Сканер уязвимостей Trivy

Установка
Синтаксис
Базы данных уязвимостей
Сканирование локальной файловой системы
Сканирование образов контейнеров
Сканирование файлов внутри образа контейнера
Сканирование метаданных образа контейнера
Сканирование кластера Kubernetes
Использование конфигурационного файла для сканирования безопасности

Окружение

• Версия ОС: 7.3
• Конфигурация ОС: Рабочая станция, Сервер графический, Сервер минимальный
• Редакция ОС: Стандартная
• Архитектура: x86_64
• Версия ПО: trivy-0.57.1-1

Trivy – универсальный сканер безопасности. Trivy позволяет обнаруживать уязвимости, ошибки конфигураций, открытые конфиденциальные данные (секреты), файлы лицензий в различных программных компонентах.

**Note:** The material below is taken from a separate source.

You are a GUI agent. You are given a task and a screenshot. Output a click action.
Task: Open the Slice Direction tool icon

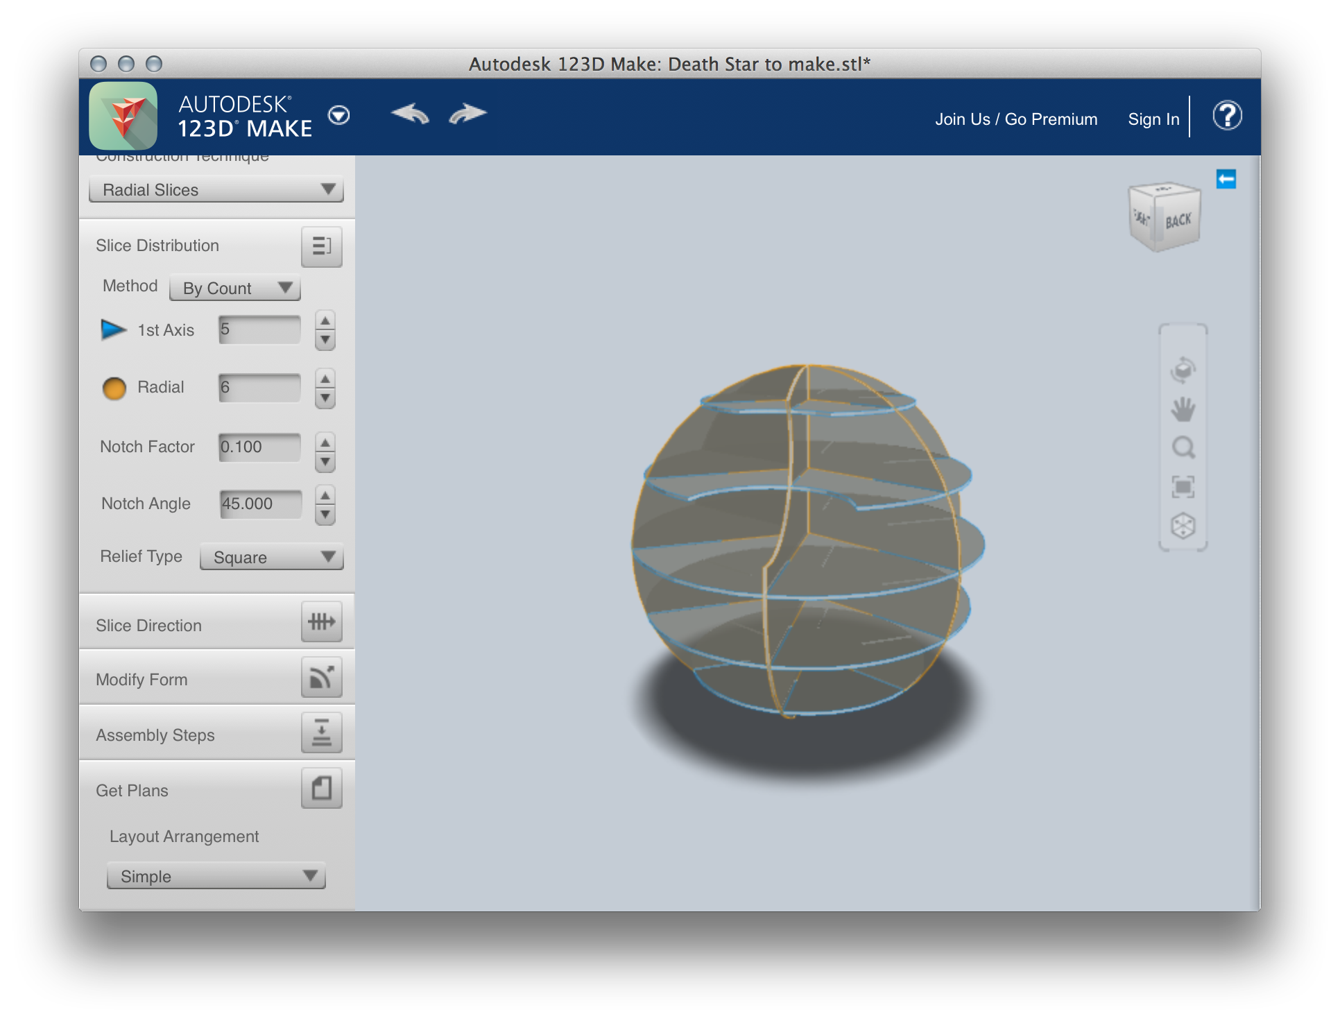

Сканирование компонентов на уязвимости производится согласно следующим базам уязвимостей:

• база уязвимостей trivy;

• база уязвимостей РЕД ОС, публикуемая на сайте РЕД ОС в виде xml-файла формата OVAL – https://redos.red-soft.ru/support/secure/redos.xml;

• база уязвимостей БДУ ФСТЭК России, публикуемая на сайте ФСТЭК России – https://bdu.fstec.ru/vul.

Установка

Для установки сканера trivy выполните команду (потребуются права администратора):

sudo dnf install trivy

Дальнейшая работа со сканером trivy должна выполняться от имени пользователя, обладающего необходимыми разрешениями на взаимодействие с объектом сканирования.

Синтаксис

Синтаксис утилиты имеет вид:

 trivy [<опции>] <команда> [<опции>] <объект_сканирования> 
 trivy [<команда>]

где:

• <команда> – позволяет задать настройки утилиты, а также определяет выполняемые действия над объектом сканирования;

• <объект_сканирования> – задает объект сканирования (образ, каталог, репозиторий, файловая система).

Основные команды утилиты:

• clean – очистка кешированных файлов;

• completion – генерация скрипта автозаполнения для указанной оболочки;

• convert – конвертация отчета JSON в другой формат;

• registry – управление проверкой подлинности реестра;

• server – переключение в режим сервера;

• help – вывод справки по использованию утилиты;

• version – вывод версии утилиты.

Основные команды сканирования:

• config – запуск сканирования файлов конфигурации на наличие ошибок;

• filesystem – запуск сканирования локальной файловой системы;

• image – запуск сканирования образа контейнера;

• kubernetes (также можно использовать алиас k8s) – запуск сканирования кластера Kubernetes;

• repository – запуск сканирования репозитория;

• rootfs – запуск сканирования rootfs;

• sbom – запуск сканирования компонентов ОС и их зависимостей (SBOM);

• vm – запуск сканирования образа виртуальной машины.

Команды управления:

• module – управление модулями;

• plugin – управление плагинами.

Опции утилиты:

• --cache-dir <путь_каталогу> – путь к каталогу кеша утилиты (по умолчанию /root/.cache/trivy);

• -c, --config <файл_конфигурации> – путь к файлу конфигурации утилиты (по умолчанию trivy.yaml);

• -d, --debug – режим отладки;

• -f, --format <формат> – формат (по умолчанию JSON);

• --generate-default-config – запись конфигурации по умолчанию в файл trivy-default.yaml;

• -h, --help – вывод справки по утилите;

• --insecure – разрешение небезопасных подключений к серверу;

• -q, --quiet – подавление индикатора выполнения и вывода журнала;

• --timeout <время> – таймаут (по умолчанию 5 мин.);

• --using-bdu – использование базы уязвимостей БДУ ФСТЭК России;

• -v, --version – вывод версии утилиты.

Для вывода информации по использованию сканера выполните:

trivy --help

Для вывода подробной информации по использованию какой-либо команды выполните:

trivy <команда> --help

Базы данных уязвимостей

По умолчанию trivy выполняет сканирование компонентов ОС, используя только собственную базу уязвимостей и базу уязвимостей РЕД ОС. Для включения поддержки сканирования компонентов ОС с использованием базы уязвимостей ФСТЭК России необходимо дополнительно использовать опцию --using-bdu.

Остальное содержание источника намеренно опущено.